### Exercise material:

§

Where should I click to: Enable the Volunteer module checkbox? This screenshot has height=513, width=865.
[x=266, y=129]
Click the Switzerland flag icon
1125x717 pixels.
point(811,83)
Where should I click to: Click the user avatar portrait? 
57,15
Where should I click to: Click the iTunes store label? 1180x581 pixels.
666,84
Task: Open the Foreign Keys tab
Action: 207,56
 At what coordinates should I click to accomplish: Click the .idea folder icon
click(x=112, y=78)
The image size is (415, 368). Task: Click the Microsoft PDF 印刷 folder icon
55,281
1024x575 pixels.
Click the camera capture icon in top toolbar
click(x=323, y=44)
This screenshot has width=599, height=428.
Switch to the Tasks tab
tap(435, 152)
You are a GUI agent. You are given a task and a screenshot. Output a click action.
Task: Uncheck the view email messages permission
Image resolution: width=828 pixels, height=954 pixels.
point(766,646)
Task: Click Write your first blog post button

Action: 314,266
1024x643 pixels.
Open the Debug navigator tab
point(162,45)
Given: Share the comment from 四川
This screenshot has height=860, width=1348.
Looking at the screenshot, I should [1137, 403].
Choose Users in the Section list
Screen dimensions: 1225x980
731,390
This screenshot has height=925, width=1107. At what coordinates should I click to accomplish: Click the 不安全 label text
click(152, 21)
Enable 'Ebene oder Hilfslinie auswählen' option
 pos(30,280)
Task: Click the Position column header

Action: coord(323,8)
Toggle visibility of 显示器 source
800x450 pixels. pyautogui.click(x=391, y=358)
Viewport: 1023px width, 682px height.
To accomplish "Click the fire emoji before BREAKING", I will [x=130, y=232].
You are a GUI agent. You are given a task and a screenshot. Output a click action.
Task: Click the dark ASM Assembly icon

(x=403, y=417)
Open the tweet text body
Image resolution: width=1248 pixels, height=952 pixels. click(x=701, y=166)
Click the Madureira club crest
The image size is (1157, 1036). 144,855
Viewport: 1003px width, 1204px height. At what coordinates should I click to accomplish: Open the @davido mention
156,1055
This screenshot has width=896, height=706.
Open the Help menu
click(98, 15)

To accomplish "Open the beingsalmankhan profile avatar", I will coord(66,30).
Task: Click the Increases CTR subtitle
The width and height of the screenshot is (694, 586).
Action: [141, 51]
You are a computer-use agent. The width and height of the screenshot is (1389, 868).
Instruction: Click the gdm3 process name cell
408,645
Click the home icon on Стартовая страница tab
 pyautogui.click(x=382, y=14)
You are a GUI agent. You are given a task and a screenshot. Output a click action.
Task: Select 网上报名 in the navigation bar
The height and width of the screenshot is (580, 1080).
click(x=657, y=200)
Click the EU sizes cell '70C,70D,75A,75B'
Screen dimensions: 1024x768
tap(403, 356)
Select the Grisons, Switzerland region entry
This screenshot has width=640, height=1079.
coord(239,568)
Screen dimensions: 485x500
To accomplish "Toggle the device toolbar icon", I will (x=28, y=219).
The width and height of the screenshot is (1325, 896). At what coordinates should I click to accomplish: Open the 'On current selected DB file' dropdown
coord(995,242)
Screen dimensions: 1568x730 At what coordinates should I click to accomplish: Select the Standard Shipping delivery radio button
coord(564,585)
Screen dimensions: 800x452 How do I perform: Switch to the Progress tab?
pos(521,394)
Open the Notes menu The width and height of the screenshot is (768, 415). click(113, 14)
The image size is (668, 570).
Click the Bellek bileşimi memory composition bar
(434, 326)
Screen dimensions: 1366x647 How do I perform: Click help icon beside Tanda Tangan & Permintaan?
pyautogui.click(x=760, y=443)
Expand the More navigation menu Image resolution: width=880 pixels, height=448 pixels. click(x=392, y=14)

§

### Action item:
Beginning with the line that holds "Click the Bellek" and ending with the last line of the material, retype each line exactly and output nothing else.

### Exercise output:
Click the Bellek bileşimi memory composition bar
(434, 326)
Screen dimensions: 1366x647 How do I perform: Click help icon beside Tanda Tangan & Permintaan?
pyautogui.click(x=760, y=443)
Expand the More navigation menu Image resolution: width=880 pixels, height=448 pixels. click(x=392, y=14)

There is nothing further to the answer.